Air Spray has exclusive use (EU) contracts for seven of their air tankers this year. The company has eight Air Tractor Single Engine Air Tankers. Five are on floats, AT-802F Fire Bosses, and three AT-802F’s have conventional wheeled landing gear.
Around the middle of May two of the Fire Bosses will start their contracts in Alaska. In the first part of June three more will begin working with the Washington DNR. And in early July two of the “wheelies”, AT-802F’s, will be on duty in Oregon, one with the state DNR and the other with the U.S. Forest Service.
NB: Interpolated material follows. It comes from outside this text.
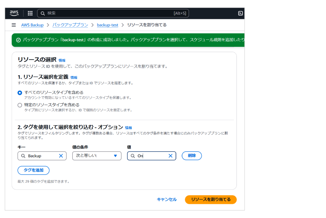Viewport: 326px width, 218px height.
Task: Select 特定のリソースタイプを含める radio option
Action: (20, 105)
That accounts for all of the SEATs except one. Ravi Saip, the company’s Director of Maintenance/General Manager, said he had hoped that the BLM would pick it up along with 32 other SEATs on their National EU contract.
Randy Eardley, spokesperson for the Bureau of Land Management, told us today that no EU contracts for Single Engine Air Tankers have been awarded yet this year, but there is an existing CWN contract for SEATs which will be used. He said it is unlikely that there will be an EU contract, for the second year in a row. Before 2017 there were typically 33 SEATs on EU. Approximately 10 have been working on a CWN basis in Texas and the Southwest during the last month or two.
So now, Mr. Saip is hoping that their remaining wheeled SEAT can find work on a CWN basis.
Like other air tanker operators, Air Spray has ground-based mobile maintenance units that are dispatched with their aircraft. But in addition to carrying tools and spare parts, they also bring pumps and tanks for mixing retardant before it is loaded onto the aircraft.
Air Spray also has a Lockheed L-188 that will be available to CAL FIRE on a CWN contract again this year.
The BAe-146 that the company started converting in 2014 has come a long way as you can see in the photo above. It will soon be doing some static testing for the Interagency Airtanker Board and at some point a grid test, dropping retardant into a grid of cups on the ground.